Controversial implant aims to empower individuals to use a computer cursor or keyboard solely through their thoughts.

Neuralink chip is designed to enable humans to effortlessly control external devices through their thoughts alone. / Photo: Reuters
Reuters

Neuralink chip is designed to enable humans to effortlessly control external devices through their thoughts alone. / Photo: Reuters

Elon Musk's brain-chip startup Neuralink has live-streamed its first patient implanted with a chip using his mind to play online chess.

Noland Arbaugh, the 29-year-old patient who was paralysed below the shoulder after a diving accident, played chess on his laptop and moved the cursor using the Neuralink device on Wednesday.

The implant seeks to enable people to control a computer cursor or keyboard using only their thoughts.

Arbaugh had received an implant from the company in January and could control a computer mouse using his thoughts, Musk said last month.

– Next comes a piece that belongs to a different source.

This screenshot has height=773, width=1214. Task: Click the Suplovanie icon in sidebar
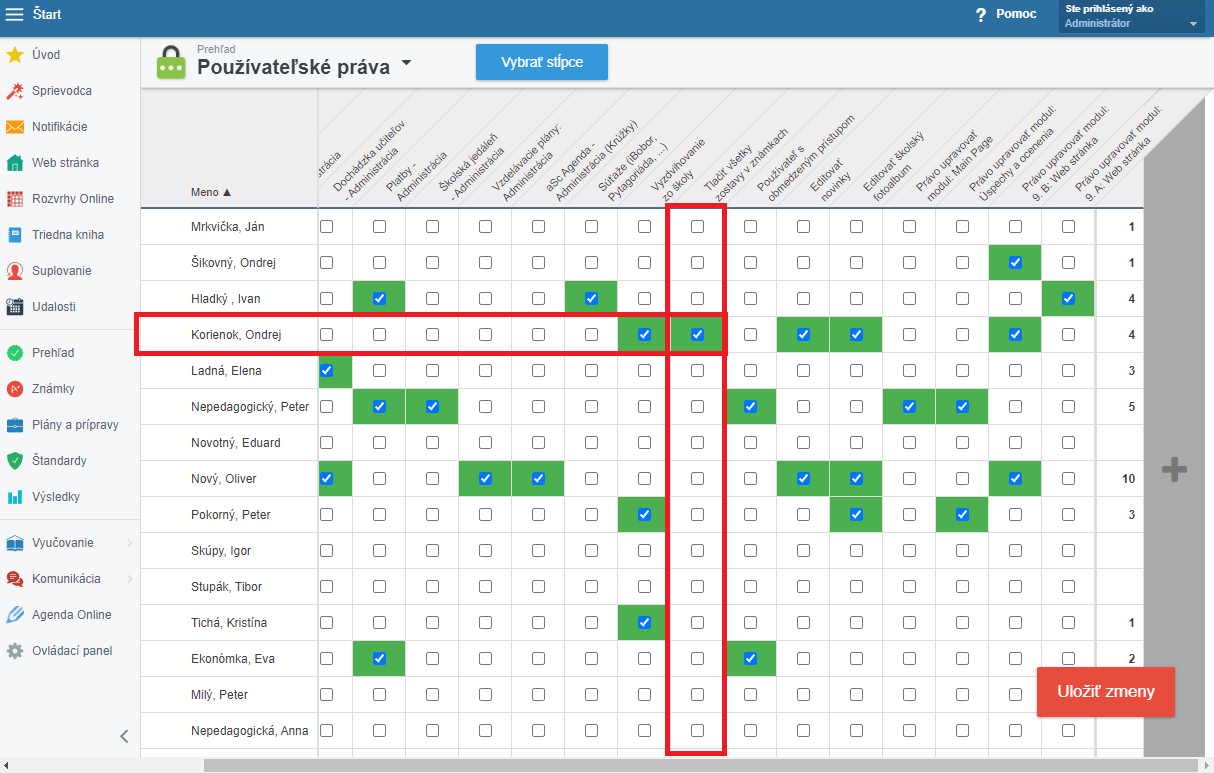15,271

"The surgery was super easy," Arbaugh said in the video streamed on Musk's social media platform X, referring to the implant procedure. "I literally was released from the hospital a day later. I have no cognitive impairments.

"I had basically given up playing that game," Arbaugh said, referring to the game Civilization VI, "you all (Neuralink) gave me the ability to do that again and played for 8 hours straight."

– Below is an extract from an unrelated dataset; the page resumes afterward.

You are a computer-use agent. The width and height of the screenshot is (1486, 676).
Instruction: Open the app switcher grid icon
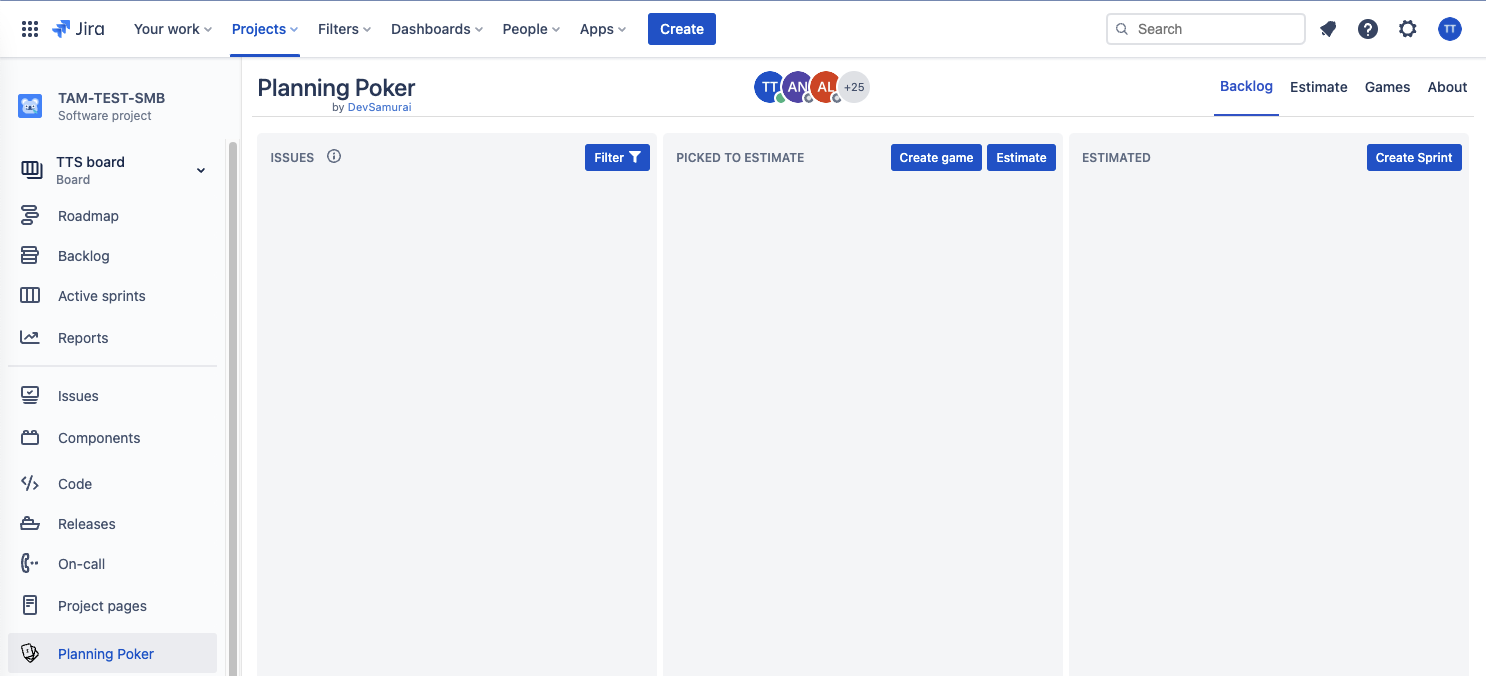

Elaborating on his experience with the new technology, Arbaugh said that it is "not perfect" and they "have run into some issues."

"I don't want people to think that this is the end of the journey, there's still a lot of work to be done, but it has already changed my life," he added.

A positive development

Kip Ludwig, former programme director for neural engineering at the US National Institutes of Health, said what Neuralink showed was not a "breakthrough."

"It is still in the very early days post-implantation, and there is a lot of learning on both the Neuralink side and the subject's side to maximize the amount of information for control that can be achieved," he added.

Even so, Ludwig said it was a positive development for the patient that they have been able to interface with a computer in a way they were not able to before the implant. "It's certainly a good starting point," he said.

Last month, Reuters reported that the US Food and Drug Administration inspectors found problems with record keeping and quality controls for animal experiments at Elon Musk's Neuralink, less than a month after the startup said it was cleared to test its brain implants in humans.

Neuralink did not respond then to questions about the FDA's inspection.